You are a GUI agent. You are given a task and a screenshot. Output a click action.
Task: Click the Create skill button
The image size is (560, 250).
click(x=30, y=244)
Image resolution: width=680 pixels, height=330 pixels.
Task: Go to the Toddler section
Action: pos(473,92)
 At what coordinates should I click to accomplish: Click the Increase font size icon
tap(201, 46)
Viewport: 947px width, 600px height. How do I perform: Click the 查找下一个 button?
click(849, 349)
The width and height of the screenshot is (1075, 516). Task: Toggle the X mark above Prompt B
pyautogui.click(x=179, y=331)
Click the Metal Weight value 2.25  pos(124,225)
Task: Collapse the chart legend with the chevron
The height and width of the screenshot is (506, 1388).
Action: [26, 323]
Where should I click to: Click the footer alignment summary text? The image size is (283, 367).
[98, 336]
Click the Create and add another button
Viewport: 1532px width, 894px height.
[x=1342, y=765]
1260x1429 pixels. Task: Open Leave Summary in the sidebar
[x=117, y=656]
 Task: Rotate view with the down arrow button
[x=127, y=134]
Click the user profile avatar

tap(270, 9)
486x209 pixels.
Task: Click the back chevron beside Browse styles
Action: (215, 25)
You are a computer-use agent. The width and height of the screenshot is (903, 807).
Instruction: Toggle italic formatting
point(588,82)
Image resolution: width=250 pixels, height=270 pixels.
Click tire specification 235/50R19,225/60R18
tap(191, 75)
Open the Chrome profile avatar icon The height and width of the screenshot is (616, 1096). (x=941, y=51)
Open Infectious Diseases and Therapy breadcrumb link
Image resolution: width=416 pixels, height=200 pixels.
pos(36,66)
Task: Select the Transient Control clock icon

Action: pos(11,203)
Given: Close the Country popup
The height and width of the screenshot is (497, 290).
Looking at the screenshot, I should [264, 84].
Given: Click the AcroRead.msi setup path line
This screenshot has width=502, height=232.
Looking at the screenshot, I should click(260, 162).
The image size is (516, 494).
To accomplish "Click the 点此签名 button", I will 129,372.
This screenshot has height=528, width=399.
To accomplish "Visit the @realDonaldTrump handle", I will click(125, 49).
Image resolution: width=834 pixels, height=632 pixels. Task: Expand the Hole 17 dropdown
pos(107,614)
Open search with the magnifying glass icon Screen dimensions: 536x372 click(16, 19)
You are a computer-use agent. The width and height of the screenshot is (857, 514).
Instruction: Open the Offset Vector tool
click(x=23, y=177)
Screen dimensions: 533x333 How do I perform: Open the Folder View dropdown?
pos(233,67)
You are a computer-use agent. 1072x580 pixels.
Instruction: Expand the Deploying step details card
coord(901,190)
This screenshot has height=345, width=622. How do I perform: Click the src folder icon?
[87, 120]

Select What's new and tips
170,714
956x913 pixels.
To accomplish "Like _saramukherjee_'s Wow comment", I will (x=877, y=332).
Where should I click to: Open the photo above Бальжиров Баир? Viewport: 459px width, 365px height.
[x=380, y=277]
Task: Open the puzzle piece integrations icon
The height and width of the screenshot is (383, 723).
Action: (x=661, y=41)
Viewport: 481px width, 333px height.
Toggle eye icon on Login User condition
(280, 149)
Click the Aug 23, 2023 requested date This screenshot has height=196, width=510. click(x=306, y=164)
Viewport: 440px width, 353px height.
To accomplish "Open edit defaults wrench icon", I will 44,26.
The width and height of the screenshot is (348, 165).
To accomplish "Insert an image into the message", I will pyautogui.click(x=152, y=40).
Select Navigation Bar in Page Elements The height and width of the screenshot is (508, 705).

* * * * *

■ **EXERCISE DIRECTIONS**
Among the entries, find every line holding "agent" and return it.

■ **SOLVED PROBLEM**
You are a GUI agent. You are given a task and a screenshot. Output a click action.
You are a computer-use agent. The width and height of the screenshot is (903, 807).
You are a computer-use agent. The width and height of the screenshot is (857, 514).
You are a computer-use agent. 1072x580 pixels.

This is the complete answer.